I once met a leader in the Church who took notice of my family name and then quickly asked if I was related to my paternal grandfather. I acknowledged my relationship as his grandson, and then was pleased to feel that leader’s love and appreciation for my own grandfather. This leader in the church did not know me. And yet, he knew of the good name that my grandfather had given me because of his own honorable life, and I was blessed because of that good name.
Will your children be blessed by their association with you? The Savior’s invitation, to follow Him and take His name upon ourselves, is also a pattern for us to follow in striving to pass down to our children a name which they will be honored to bear.
“An Unblemished Inheritance”
Our beloved Prophet and leader, President Gordon B. Hinckley, has masterfully taught the power and importance of honoring a good name. In a theme that he has repeated several times, he taught the following:
“As I sat in the temple in Columbus, Ohio, the other day, looking at my great-grandchildren, a peculiar thing happened. I suddenly realized that I stood midway, with three generations with which I am familiar behind me and three generations ahead of me. My heart literally turned to my fathers. My heart also turned to my posterity.
“I envisioned a chain of the generations. That chain goes back a very long way into the distant past, of which we know so very little. It now reaches for three generations beyond me. I pictured that chain in my mind’s eye, to date unbroken and shining and strong. . . .
“Now I thought, as I sat in the temple, that I am a link joining all of the generations of the past and all of the generations of the future. All that I have of mind and body, of tissue and limb and joint and brain have come as an inheritance from those who were before me. And all that my posterity have has passed through me to them. I cannot afford to break that chain. My posterity afford to break that chain.

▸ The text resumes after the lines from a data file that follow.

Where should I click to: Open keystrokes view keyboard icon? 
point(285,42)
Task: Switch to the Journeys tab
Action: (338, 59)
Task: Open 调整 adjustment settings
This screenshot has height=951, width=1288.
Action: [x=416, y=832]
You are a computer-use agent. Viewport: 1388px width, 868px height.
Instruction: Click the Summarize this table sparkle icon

If should happen, we could obtain a repair link, but it would never be quite the same.
“I wish I had the eloquence of language to convey to you young people here today the feeling I had in the temple-the great, overwhelming desire that neither I nor my posterity should ever break the chain of the generations of our family.
“To you I say with all of the energy of which I am capable, do not become a weak link in your chain of generations. You come to this world with a marvelous inheritance. You come of great men and women, of men of bravery and courage, of women of accomplishment and tremendous faith. Never let them down. Never do anything which would weaken the chain of which you are a fundamental part. Should that happen, through repentance there might be repairs. But there will also be scars. There will still be regret. There will still be sorrow. . . .
“To you young women who will marry and become mothers and pass on the qualities of your generations, to you young men who will become fathers and pass on the lineage which is your greatest possession, I say, be true. Be true to the faith. . . . Be loyal to your great inheritance. Pass on in an unblemished fashion to those who come after you the great virtues of those who have preceded you. All of your heritage of body and mind have come from your forebears. Pass to those who will follow an unblemished inheritance, and thus continue bright and strong the links of your generation.” (Discourses of President Gordon B. Hinckley, Vol. 1: 1995-1999, Deseret Book, 2005, pp. 474-475, 477)
In the words of a child or the ringing call of a prophet, we find the truth that if we are to bequeath a beautiful family inheritance to our children we must honor the names that we have received. We must live worthy of a good name. As we accept the invitation of the Savior to take upon ourselves His name, we will be drawn to honor those who come before us and to pass on a good name to those will follow.